BHP gèle un projet de 20 milliards de dollars en Australie

Les Echos

Le premier groupe minier mondial a enregistré sur l’exercice 2011-2012 un bénéfice net en repli de 35 %. Pénalisé par la baisse des prix des matières premières et l’inflation des coûts opérationnels, le groupe a décidé de lever le pied sur ses dépenses pour l’an prochain.

Le projet d\'extension de la mine australienne d\'Olympic Dam, la plus grande à ciel ouvert au monde, va être repensé. - AFP

BHP Billiton a tiré les leçons du ralentissement de la croissance chinoise. Le premier groupe minier de la planète a annoncé hier qu’il allait réduire le rythme des investissements dans de nouveaux projets. Emblématique, l’agrandissement de la mine géante d’Olympic Dam, située au nord d’Adélaïde en Australie, sera ainsi repensé. Ce projet était pourtant capital pour l’avenir du groupe anglo-australien. Grâce aux travaux prévus pour son exploitation en profondeur, cette mine, la plus grande à ciel ouvert au monde, devait multiplier par 4 sa production de cuivre, par 10 celle de son or et par 5 celle d’uranium. «  Après avoir repensé ses priorités en allocation de capital, BHP Billiton a décidé d’étudier une option moins gourmande en capitaux pour l’extension d’Olympic Dam », a expliqué Marius Kloppers, directeur général du groupe. Ce projet devait coûter 20 milliards de dollars. «  Avec 20 projets majeurs en cours représentant un budget de 22,8 milliards de dollars, nous sommes largement engagés pour l’exercice 2012-2013. Aucun projet majeur ne sera approuvé avant juin 2013 », a indiqué BHP, qui avait précédemment mis en avant un programme d’investissement de 80 milliards de dollars sur cinq ans. Sur ses deux autres grands projets, l’Outer Harbour en Australie et celui de la mine de potasse Jansen, au Canada, le groupe n’a pas fait de commentaire.

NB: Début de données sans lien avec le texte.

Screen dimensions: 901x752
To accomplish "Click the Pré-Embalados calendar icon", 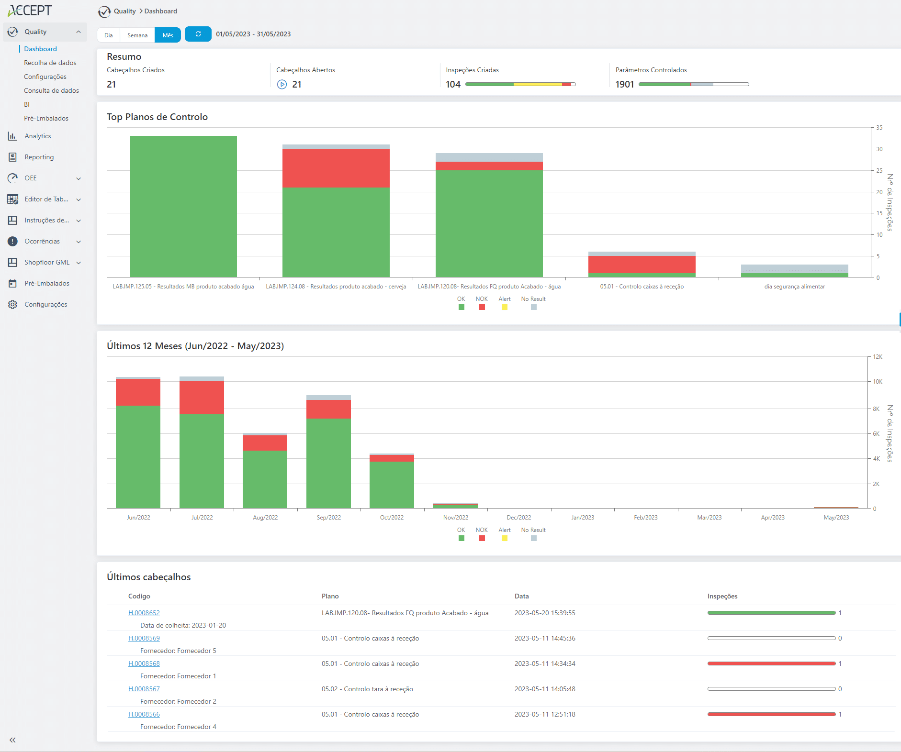I will 12,284.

Comme tous les grands groupes miniers, BHP Billiton a souffert depuis un an d’une baisse des prix des matières premières, particulièrement marquée pour les métaux de base et le minerai de fer, de l’explosion des coûts de production et du ralentissement de la demande chinoise. Du coup, alors que, l’an dernier, BHP Billiton avait inscrit un record historique, avec un bénéfice net de 23,6 milliards de dollars, sur l’exercice 2011-2012, clos au 30 juin, son résultat net part du groupe a chuté cette fois-ci de 35 %, à 15,4 milliards de dollars, pour un chiffre d’affaires de 72 milliards.

Amélioration pour début 2013

Ce résultat intègre 2,5 milliards de dépréciations d’actifs, notamment dans le gaz de schiste (Fayetteville) acquis en mars 2011 auprès de Chesapeake Energy et dans le nickel. Son cash-flow opérationnel net ressort à 24,4 milliards, en baisse de 18,9 %, ce qui réduit sa capacité à investir. Le groupe se montre néanmoins confiant. A court terme, BHP Billiton s’attend encore à une volatilité des prix et de la demande, du fait d’une conjoncture défavorable dans le BTP et dans l’industrie de transformation. Mais le groupe table sur une amélioration de la conjoncture dès le début de 2013, à la suite de nouvelles mesures de stimulation de l’économie, en particulier en Chine.

Le prochain exercice sera néanmoins placé sous le signe de la discipline et de la réduction des coûts d’exploitation. BHP est d’autant plus confiant sur sa capacité à y parvenir que les mines de charbon au Queensland ou de cuivre au Chili (Escondida) devraient pouvoir à nouveau produire à pleine capacité.